The biggest hurdle to cost-free gifting is likely the long-standing social norms dictating that gifts be brand-new, and that used items are lesser. Change may already be under way. The nonprofit Freecycle, which facilitates the exchange of free items, helped one man I spoke with find presents for others. Buy Nothing groups, which are generally informal and hyperlocal, have also grown popular worldwide. These communities have made it easy to get used things for yourself—so why not apply that frugal generosity to others as well? Even the Emily Post Institute—the go-to source for American etiquette—has come to accept the practice of regifting.

Following a few guidelines can help make sure no one’s feelings get hurt. For instance, as the book Emily Post’s Etiquette cautions, you shouldn’t regift something that was homemade or personalized for you. Ideally, the gift should be unopened and in its original packaging (unless it’s an heirloom). And tactful honesty about the source is the best route. “I usually tell the recipient that their gift is a regift and give them the choice not to accept it,” Adams told me.

Children may be particularly accepting targets. Multiple parents I spoke with mentioned giving their children items they’d acquired for free, either through Buy Nothing or by swapping with other families. In some cases, kids were none the wiser. One parent used it as an opportunity to talk about sustainability and saving.

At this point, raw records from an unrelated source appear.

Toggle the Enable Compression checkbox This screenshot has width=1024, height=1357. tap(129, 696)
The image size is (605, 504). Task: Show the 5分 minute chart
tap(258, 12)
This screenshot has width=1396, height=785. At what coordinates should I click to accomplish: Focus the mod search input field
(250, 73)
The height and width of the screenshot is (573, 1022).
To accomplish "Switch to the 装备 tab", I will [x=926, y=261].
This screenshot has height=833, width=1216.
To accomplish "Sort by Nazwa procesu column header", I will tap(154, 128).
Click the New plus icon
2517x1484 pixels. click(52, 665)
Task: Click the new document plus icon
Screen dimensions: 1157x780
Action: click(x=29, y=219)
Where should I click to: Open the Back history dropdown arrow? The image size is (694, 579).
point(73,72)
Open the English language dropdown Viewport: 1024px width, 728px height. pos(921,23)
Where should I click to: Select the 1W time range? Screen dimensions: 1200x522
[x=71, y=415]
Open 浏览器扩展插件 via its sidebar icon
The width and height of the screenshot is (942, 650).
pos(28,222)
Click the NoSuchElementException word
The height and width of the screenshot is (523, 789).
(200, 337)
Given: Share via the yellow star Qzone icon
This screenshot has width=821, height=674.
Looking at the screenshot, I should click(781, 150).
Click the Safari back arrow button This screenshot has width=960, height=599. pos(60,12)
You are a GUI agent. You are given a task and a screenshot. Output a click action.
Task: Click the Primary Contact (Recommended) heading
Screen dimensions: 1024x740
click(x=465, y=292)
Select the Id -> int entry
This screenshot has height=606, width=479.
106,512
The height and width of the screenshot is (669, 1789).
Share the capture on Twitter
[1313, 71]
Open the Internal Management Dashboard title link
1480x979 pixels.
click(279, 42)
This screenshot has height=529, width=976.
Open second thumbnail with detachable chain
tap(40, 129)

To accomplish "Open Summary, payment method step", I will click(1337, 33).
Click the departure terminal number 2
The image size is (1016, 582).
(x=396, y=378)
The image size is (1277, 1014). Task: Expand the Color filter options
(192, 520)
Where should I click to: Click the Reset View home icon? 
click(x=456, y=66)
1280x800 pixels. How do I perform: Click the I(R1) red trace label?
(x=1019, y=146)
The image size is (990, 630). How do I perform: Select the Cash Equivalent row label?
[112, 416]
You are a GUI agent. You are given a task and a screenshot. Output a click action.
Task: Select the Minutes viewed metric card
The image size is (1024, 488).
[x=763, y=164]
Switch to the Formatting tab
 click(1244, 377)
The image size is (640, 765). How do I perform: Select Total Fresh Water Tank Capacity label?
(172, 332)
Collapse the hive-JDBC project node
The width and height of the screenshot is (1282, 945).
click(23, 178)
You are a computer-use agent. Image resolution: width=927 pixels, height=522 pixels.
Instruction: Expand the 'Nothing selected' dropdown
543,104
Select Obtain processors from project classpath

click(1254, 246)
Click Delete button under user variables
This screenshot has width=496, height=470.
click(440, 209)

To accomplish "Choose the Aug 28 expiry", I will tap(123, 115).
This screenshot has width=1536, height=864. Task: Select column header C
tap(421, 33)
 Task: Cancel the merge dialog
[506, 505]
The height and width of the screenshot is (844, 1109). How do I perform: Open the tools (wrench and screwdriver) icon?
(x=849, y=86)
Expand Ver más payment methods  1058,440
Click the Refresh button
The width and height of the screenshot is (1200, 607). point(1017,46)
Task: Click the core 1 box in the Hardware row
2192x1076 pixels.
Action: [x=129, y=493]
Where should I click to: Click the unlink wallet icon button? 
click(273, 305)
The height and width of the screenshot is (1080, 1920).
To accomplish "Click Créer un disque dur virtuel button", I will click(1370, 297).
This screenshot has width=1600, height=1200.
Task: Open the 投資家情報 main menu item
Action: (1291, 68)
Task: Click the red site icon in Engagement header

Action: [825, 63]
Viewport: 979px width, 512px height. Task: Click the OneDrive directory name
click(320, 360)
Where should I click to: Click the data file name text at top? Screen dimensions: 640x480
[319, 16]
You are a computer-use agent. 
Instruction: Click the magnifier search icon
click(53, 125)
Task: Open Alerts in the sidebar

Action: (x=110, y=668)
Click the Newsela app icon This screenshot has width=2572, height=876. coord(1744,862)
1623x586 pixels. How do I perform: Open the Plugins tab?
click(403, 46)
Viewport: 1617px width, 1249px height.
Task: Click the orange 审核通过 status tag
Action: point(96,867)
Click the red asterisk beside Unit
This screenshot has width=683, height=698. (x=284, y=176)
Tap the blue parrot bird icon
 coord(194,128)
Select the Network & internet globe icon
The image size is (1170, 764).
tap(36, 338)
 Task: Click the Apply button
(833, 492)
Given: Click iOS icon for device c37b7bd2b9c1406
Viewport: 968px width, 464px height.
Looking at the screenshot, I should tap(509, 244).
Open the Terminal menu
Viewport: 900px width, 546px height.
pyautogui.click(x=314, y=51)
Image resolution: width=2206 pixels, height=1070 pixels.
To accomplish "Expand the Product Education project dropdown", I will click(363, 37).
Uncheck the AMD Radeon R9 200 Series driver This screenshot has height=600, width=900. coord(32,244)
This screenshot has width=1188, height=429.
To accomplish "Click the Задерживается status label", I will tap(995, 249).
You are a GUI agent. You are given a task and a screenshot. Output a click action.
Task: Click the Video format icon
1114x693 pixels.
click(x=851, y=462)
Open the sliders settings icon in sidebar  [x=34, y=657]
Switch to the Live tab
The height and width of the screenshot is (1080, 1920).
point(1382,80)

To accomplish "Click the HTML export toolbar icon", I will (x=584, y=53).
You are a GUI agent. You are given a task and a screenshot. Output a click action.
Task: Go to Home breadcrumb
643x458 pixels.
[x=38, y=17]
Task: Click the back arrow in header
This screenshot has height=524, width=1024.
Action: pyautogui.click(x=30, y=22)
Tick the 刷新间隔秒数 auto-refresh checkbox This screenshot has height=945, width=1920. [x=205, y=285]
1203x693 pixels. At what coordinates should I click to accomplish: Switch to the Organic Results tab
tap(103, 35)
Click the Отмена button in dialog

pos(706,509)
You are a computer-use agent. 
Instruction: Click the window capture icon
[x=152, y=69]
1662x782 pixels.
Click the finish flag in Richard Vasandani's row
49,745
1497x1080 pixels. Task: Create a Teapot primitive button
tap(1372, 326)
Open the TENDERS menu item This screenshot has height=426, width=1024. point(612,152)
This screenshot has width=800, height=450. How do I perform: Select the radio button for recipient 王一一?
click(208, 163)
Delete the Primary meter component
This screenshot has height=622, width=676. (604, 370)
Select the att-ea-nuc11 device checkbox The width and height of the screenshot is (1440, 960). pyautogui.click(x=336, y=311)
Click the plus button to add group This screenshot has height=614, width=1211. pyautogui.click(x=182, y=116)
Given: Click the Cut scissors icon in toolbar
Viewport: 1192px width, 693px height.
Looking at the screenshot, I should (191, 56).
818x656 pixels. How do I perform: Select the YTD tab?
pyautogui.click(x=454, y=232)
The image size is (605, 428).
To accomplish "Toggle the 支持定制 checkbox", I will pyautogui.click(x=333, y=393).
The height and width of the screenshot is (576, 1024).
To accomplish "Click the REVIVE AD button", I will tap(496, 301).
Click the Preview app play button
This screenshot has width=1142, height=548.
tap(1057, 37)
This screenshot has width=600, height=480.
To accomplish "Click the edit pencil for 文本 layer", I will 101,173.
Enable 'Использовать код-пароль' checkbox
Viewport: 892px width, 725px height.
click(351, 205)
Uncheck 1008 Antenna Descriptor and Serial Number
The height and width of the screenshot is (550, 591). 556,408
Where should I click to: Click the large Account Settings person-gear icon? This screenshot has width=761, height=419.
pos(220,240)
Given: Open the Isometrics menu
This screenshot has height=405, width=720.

Regardless of where one sources a present from and whom it’s for, experts say it really is the thought that counts. A series of studies Adams co-conducted in 2009 found that givers overestimate how much people care about an item’s cost; price didn’t have any influence on how much recipients appreciated a gift. As with all presents, “a regift shouldn’t be an issue as long as it’s given with some kind of intention behind it,” Julian Givi, a professor at West Virginia University who studies gift giving, told me. Maybe it’s a book you love or an item that holds sentimental value (such as a piece of jewelry passed down through generations). Even if the meaning is tongue-in-cheek, as was the case for a man who gave his brother a package of hard candies he knew he wouldn’t like as a joke, the gag could be a way of saying, “I know and understand you.” In that instance, the brother regifted the candy back the following Christmas, creating a tradition they kept up for more than 30 years.

At its best, finding presents without opening our wallet can force us to give with greater care. According to Givi, gift giving can sometimes have selfish motivations. We think, “If I give a really good gift to someone, that can make me look good,” he explained. But perhaps if we’re less focused on whether something makes us seem cheap, we can devote more attention to the people we’re giving to. Elsa Lindholm, a 29-year-old web developer in Duns, U.K., did this when she gave a friend her fleece coat after learning they were having a hard time finding one. Although a used coat may seem like a humble offering, in this case, it fulfilled all the criteria of a great gift: It was useful and, most important, showed the recipient that they were listened to and cared about. The fact that it was free was just a bonus.